▶ Aufgabe: Schreiben Sie sämtliche nachstehenden Datensätze Zeile für Zeile unverändert ab, lassen Sie dabei jedoch die Bilder weg.

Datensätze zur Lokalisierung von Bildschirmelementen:
........

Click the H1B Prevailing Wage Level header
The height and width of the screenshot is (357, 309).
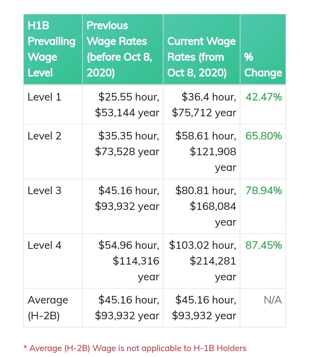[x=52, y=49]
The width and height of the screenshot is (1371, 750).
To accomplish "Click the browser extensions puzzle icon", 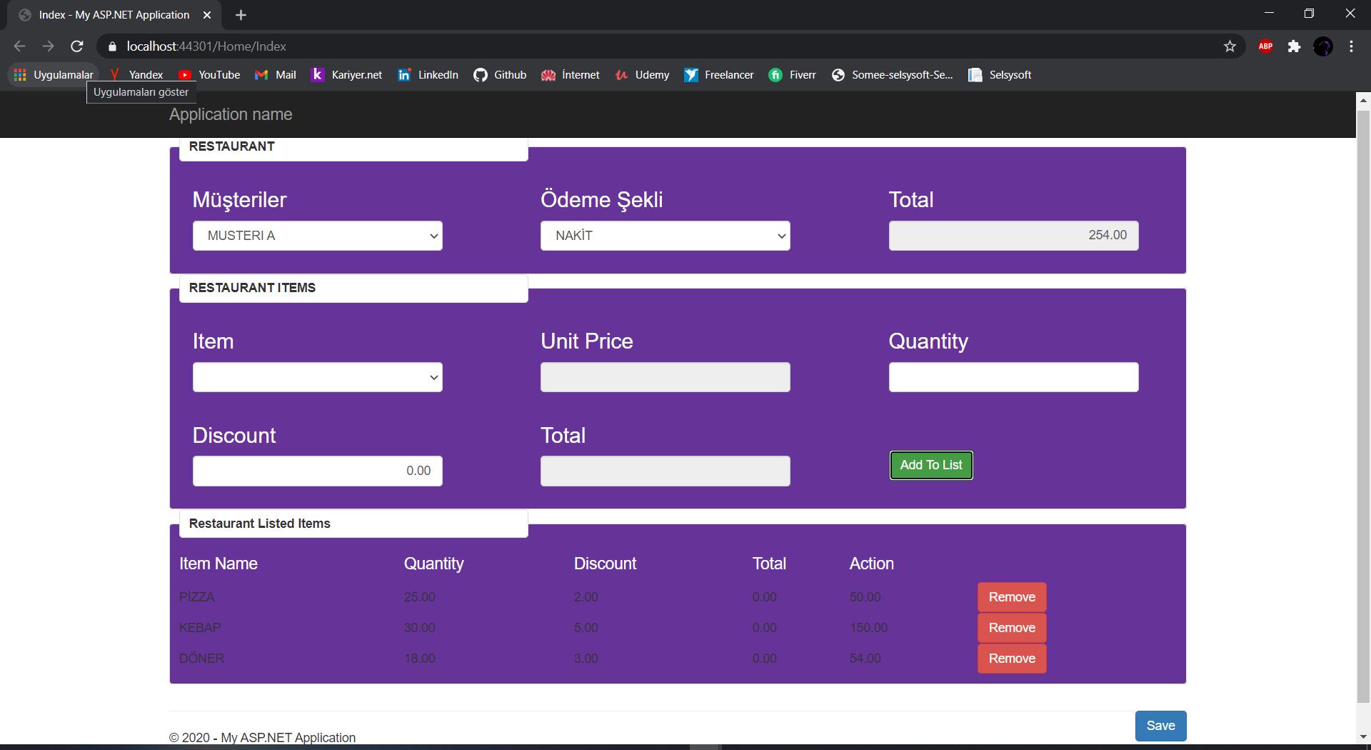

........

▶ Antwort:
Click the H1B Prevailing Wage Level header
The height and width of the screenshot is (357, 309).
[x=52, y=49]
The width and height of the screenshot is (1371, 750).
To accomplish "Click the browser extensions puzzle icon", 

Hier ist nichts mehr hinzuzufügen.